Identifies and optionally corrects misspelled taxonomic names using suggestions from a prior taxon_validate report, or by running taxon_validate internally if no report is provided. Names flagged as misspellings or phantoms with available suggestions are reported and optionally applied; names with no suggestion are flagged for manual review. When corrections are applied, genus columns detected by taxon_column are updated automatically from the corrected binomial. A spellcheck report is attached to the result as an attribute.

Usage

taxon_spellcheck(
  data,
  column,
  source = "both",
  update = FALSE,
  parallel = FALSE,
  max_synonym_depth = 3,
  validation_report = NULL
)

Arguments

data

A data frame.

column

Column name or c() of column names to check, supplied either unquoted (species) or quoted ("species").

source

Character. Taxonomic reference source passed to the internal taxon_validate call if validation_report is NULL. One of "both" (default), "gbif", or "itis".

update

Logical. If TRUE, confirmed corrections are applied to each column in place for names with status "misspelling" or "phantom" that have a non-NA suggestion. Genus columns detected by taxon_column are updated automatically for corrected rows by deriving the genus from the first word of the corrected binomial. Default is FALSE.

parallel

Logical. If TRUE, passes parallel processing to the internal taxon_validate call. Default is FALSE.

max_synonym_depth

Integer. Maximum synonym redirect steps passed to the internal taxon_validate call. Default is 3.

validation_report

Optional. A validation report tibble from a prior taxon_validate call (i.e. attr(result, "validation_report")). If NULL (default), taxon_validate is run internally on the first column in column and its report is used.

Value

The input data frame, with names in column corrected to their canonical form (authorship stripped) where update = TRUE and corrections were available. A spellcheck report tibble is attached as attr(result, "spellcheck_report") with columns:

column

Name of the column checked.

original

The original name as it appeared in the data.

suggestion

The suggested canonical correction (authorship stripped), or NA if no suggestion is available.

confidence

NA in the current implementation; reserved for future use.

source

Source of the suggestion ("taxon_validate"), or NA for names requiring manual review.

n

Number of rows containing the original name.

status

One of "misspelling" (suggestion available), "phantom" (name lacks authorship or publication data with a suggestion), or "unmatched" (no match found in any source).

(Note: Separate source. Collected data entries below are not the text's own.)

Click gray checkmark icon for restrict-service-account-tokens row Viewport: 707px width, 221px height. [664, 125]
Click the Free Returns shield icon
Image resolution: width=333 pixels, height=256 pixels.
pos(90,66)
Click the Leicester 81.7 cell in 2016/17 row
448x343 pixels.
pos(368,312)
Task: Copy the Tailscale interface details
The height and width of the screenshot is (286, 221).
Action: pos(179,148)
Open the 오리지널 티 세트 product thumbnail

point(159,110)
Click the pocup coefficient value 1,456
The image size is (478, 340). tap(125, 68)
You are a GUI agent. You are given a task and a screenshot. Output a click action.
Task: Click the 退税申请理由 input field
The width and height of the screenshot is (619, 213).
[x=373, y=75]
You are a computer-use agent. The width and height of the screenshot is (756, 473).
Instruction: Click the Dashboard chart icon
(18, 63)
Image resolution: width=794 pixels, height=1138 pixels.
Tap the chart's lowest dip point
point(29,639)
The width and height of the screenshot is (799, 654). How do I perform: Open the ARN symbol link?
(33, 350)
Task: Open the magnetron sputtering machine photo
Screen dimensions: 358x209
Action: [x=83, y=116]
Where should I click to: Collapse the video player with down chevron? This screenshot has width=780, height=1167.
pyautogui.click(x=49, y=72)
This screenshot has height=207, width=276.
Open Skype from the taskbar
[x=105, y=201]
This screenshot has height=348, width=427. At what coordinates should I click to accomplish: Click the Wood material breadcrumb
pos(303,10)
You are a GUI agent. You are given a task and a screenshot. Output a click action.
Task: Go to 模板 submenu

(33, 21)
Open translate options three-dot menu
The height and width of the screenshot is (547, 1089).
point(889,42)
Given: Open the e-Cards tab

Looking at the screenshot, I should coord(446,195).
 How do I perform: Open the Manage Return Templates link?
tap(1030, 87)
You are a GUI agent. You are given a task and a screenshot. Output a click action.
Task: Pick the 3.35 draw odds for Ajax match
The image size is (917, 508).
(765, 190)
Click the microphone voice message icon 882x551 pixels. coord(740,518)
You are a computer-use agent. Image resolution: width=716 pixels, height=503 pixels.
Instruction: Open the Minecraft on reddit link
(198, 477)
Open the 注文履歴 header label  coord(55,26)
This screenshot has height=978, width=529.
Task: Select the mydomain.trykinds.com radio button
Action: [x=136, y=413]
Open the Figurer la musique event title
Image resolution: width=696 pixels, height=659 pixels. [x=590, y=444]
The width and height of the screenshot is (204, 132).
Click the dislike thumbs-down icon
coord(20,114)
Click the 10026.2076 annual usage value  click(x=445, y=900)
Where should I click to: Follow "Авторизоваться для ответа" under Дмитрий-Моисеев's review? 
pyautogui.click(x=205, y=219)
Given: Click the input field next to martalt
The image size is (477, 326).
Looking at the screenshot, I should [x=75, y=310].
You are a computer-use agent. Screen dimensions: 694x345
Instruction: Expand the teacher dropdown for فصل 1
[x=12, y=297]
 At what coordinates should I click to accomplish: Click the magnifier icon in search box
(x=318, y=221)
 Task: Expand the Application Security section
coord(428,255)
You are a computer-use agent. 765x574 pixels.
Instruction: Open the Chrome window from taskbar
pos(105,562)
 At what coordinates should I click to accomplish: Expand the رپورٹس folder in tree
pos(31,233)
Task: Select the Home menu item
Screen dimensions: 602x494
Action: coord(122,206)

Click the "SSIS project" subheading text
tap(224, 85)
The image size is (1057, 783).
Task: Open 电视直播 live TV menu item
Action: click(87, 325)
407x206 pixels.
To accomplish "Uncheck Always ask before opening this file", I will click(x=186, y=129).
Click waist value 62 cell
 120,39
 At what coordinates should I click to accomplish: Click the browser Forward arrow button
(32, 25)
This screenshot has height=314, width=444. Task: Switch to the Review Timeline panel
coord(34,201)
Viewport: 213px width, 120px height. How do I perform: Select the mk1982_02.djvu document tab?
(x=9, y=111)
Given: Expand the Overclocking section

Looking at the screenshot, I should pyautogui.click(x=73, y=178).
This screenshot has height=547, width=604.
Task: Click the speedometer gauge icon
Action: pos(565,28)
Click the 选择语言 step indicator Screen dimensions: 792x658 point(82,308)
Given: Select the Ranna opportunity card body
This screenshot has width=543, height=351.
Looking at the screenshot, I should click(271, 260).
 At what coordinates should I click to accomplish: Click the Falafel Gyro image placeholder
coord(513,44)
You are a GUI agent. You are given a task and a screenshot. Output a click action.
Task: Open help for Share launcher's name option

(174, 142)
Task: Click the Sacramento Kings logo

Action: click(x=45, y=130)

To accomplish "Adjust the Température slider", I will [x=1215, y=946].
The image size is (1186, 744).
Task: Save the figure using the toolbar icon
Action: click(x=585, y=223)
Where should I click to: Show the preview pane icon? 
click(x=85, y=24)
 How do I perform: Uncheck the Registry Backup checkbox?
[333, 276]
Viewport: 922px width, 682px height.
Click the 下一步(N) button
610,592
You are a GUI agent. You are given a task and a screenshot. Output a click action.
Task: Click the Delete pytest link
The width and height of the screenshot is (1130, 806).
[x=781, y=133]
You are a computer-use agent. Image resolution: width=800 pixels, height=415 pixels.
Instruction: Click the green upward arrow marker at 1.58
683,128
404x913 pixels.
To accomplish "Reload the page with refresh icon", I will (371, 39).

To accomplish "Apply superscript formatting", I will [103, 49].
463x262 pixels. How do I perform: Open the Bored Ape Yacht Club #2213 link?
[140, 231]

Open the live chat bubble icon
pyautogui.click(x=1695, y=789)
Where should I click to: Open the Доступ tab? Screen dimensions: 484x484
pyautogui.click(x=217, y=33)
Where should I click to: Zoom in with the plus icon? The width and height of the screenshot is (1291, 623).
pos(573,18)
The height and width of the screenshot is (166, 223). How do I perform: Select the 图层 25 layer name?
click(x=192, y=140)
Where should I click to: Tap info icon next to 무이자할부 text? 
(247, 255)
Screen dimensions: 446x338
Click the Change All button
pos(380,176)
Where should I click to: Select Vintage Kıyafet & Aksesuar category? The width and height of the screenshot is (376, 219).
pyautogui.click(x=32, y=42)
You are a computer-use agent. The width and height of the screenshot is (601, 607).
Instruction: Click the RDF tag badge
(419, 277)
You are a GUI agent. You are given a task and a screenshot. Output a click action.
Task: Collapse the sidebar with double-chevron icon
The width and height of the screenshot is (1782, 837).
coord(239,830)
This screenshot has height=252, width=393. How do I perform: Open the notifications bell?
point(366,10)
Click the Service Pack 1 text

Only names with issues appear in the report. Names confirmed as valid are not included.

Details

When validation_report is NULL, taxon_validate is run internally on the first column in column only. Passing a pre-computed report via attr(validated, "validation_report") avoids redundant API calls when taxon_validate has already been run.

Corrections are matched using match() on canonical names (authorship stripped from both the input column and the suggestion before comparison). Corrected values are written as canonical names without authorship; use taxon_cite to append authorship after correction.

When update = TRUE, genus columns detected by taxon_column are updated for corrected rows by extracting the first word of the corrected binomial. This only fires for rows containing valid binomial names and skips the source column itself.

Names with status "unmatched" or phantoms without a suggestion are listed separately in the console output for manual review and appear in the report with NA in the suggestion column.

Note

When validation_report is NULL, this function calls taxon_validate internally, which queries GBIF and/or ITIS web services and requires an active internet connection with reliable access to those servers. To avoid network dependency, run taxon_validate separately on a stable connection first and pass the result via attr(result, "validation_report") to avoid repeated API calls.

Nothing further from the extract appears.